I love reading and have at any given time at least five apps to read in on my phone. The last years there are also many websites that allows you to read online for free, which I do. But then I get annoyed when I cannot bookmark where I am at. I get annoyed when I happen to close the webpage and can’t get the information of what book I was reading last. I would like to have recommendations about what to read next based on my reading history, but there is no such function. It is like walking in to a really large library where everything is categorized, but that is it. You have all this data, but no good way to filter or store my preferences for it. That is when I find digitization lacking in many ways. Like the provider of the service could just have made some more effort to add value, but nooo.

Shopping in some smaller firm’s online shops or surprisingly many online shops of smaller and medium sized industries is another example of when I find digitization is lacking. They have digitized the shop and so you find something you want to buy and enter your information, and then …

Nothing. Shockingly nothing! No order confirmation is sent to your email. No “follow your order”-link is received. No sms telling you that your package has arrived. So you log in to your bank account and see that the right amount of money has been withdrawn, probably sent to the right company even though the name is not exactly the same as the webpage. And one day you just find the package outside your door.

Just digitization is not enough. It leaves me frustrated since it seems like taking the easy way out. Like the company delivering the service can say: “Yes, we have gone digital” but they did not really get it. Or they have not kept up with the changes. For the last 10 years.

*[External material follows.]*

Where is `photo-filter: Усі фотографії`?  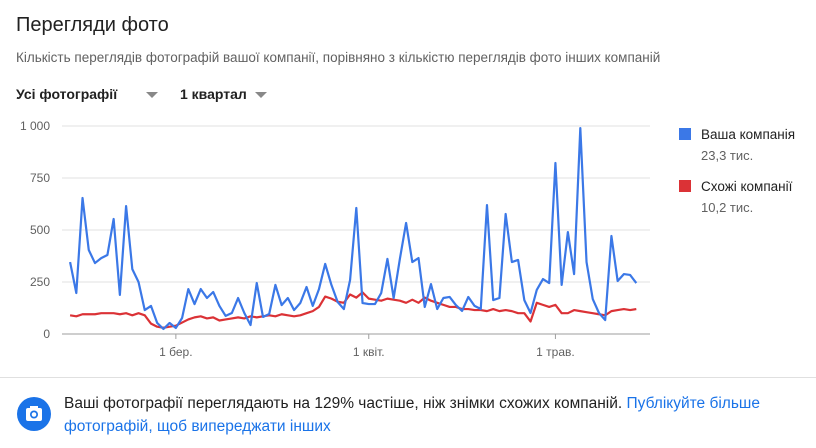
photo-filter: Усі фотографії is located at coordinates (87, 94).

As a product developing engineer (physical products) I have strived to apply Albert Einstein’s device “Everything should be made as simple as possible, but no simpler.” 

It has been such a good advice. But applying it to digital products would give you digitization, that is my conclusion. “As simple as possible” is to just take analog and make it digital, no need to think one step further. It is not good advice applied to this area. It just does not cut it in my eyes.